*** Data Section Begins ***

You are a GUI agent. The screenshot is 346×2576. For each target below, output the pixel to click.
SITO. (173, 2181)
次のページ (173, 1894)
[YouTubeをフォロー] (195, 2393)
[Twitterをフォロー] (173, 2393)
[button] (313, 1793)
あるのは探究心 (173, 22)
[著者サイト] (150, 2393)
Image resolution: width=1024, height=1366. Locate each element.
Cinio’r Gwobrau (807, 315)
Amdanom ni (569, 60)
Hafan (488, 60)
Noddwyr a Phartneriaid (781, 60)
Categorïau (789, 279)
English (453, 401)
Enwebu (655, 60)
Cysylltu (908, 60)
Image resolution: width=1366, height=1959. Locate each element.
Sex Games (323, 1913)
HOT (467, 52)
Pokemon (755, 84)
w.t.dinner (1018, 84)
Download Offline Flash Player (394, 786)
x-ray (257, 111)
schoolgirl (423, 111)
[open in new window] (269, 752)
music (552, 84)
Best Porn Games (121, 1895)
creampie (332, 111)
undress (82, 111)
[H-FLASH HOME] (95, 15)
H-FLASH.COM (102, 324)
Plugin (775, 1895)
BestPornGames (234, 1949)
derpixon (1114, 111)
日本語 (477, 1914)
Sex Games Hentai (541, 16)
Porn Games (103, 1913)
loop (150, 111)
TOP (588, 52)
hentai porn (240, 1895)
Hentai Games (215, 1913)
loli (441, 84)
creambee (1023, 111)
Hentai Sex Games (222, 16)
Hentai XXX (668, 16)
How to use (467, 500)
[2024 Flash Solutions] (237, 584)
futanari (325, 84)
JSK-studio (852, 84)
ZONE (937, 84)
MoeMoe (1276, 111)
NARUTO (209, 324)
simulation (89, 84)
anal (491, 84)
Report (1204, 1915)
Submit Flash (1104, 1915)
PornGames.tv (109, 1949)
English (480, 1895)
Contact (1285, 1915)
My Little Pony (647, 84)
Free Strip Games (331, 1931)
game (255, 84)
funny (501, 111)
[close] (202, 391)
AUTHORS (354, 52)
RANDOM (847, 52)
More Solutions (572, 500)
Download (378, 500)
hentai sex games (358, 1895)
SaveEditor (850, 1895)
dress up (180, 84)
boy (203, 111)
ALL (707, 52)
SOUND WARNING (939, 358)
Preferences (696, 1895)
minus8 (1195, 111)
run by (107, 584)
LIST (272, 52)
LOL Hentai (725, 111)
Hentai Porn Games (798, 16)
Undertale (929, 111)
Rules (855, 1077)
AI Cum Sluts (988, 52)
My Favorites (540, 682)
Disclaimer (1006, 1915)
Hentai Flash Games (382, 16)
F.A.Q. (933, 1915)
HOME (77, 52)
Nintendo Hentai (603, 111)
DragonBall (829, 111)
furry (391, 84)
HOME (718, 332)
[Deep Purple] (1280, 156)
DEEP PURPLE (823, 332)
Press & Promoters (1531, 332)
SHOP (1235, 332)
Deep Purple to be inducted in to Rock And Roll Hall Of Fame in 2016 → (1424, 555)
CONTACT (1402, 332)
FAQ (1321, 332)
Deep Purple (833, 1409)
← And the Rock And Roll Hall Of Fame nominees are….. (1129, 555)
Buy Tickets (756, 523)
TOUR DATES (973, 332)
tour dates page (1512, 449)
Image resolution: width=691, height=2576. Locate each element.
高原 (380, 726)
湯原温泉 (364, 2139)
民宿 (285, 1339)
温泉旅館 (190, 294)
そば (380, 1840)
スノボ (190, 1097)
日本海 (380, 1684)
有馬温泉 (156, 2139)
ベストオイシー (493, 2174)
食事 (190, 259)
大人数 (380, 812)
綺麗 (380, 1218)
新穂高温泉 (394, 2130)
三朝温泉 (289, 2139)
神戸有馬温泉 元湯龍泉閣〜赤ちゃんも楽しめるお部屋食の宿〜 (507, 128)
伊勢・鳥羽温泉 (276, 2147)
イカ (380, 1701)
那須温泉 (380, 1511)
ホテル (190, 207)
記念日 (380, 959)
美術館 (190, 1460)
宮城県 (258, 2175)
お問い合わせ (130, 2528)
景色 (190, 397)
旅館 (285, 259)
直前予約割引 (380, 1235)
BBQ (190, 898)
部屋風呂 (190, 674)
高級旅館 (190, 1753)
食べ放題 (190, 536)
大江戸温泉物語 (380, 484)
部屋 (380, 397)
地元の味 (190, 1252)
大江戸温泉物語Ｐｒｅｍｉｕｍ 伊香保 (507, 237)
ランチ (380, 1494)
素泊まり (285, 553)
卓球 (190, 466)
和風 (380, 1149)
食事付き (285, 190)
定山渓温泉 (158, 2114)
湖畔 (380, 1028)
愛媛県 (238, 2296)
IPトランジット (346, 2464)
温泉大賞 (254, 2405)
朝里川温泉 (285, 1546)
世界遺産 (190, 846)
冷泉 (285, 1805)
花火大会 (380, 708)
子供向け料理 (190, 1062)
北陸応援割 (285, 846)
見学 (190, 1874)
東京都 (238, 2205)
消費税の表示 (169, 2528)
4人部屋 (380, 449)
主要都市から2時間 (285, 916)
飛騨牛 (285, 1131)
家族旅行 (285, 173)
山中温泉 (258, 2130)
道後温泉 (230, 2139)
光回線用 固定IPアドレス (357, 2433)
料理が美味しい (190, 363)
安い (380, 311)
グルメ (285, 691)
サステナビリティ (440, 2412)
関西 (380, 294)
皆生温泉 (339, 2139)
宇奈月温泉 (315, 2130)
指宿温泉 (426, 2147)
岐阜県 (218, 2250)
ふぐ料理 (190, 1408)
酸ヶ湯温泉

*** Data Section Ends ***

Exercise requirements:
Exactly repeat the lines from the line that contains "伊勢・鳥羽温泉 (276, 2147)" to the end of the entries, both included, and leave out all other lines.

Expected output:
伊勢・鳥羽温泉 (276, 2147)
イカ (380, 1701)
那須温泉 (380, 1511)
ホテル (190, 207)
記念日 (380, 959)
美術館 (190, 1460)
宮城県 (258, 2175)
お問い合わせ (130, 2528)
景色 (190, 397)
旅館 (285, 259)
直前予約割引 (380, 1235)
BBQ (190, 898)
部屋風呂 (190, 674)
高級旅館 (190, 1753)
食べ放題 (190, 536)
大江戸温泉物語 (380, 484)
部屋 (380, 397)
地元の味 (190, 1252)
大江戸温泉物語Ｐｒｅｍｉｕｍ 伊香保 (507, 237)
ランチ (380, 1494)
素泊まり (285, 553)
卓球 (190, 466)
和風 (380, 1149)
食事付き (285, 190)
定山渓温泉 (158, 2114)
湖畔 (380, 1028)
愛媛県 (238, 2296)
IPトランジット (346, 2464)
温泉大賞 (254, 2405)
朝里川温泉 (285, 1546)
世界遺産 (190, 846)
冷泉 (285, 1805)
花火大会 (380, 708)
子供向け料理 (190, 1062)
北陸応援割 (285, 846)
見学 (190, 1874)
東京都 (238, 2205)
消費税の表示 (169, 2528)
4人部屋 (380, 449)
主要都市から2時間 (285, 916)
飛騨牛 (285, 1131)
家族旅行 (285, 173)
山中温泉 (258, 2130)
道後温泉 (230, 2139)
光回線用 固定IPアドレス (357, 2433)
料理が美味しい (190, 363)
安い (380, 311)
グルメ (285, 691)
サステナビリティ (440, 2412)
関西 (380, 294)
皆生温泉 (339, 2139)
宇奈月温泉 (315, 2130)
指宿温泉 (426, 2147)
岐阜県 (218, 2250)
ふぐ料理 (190, 1408)
酸ヶ湯温泉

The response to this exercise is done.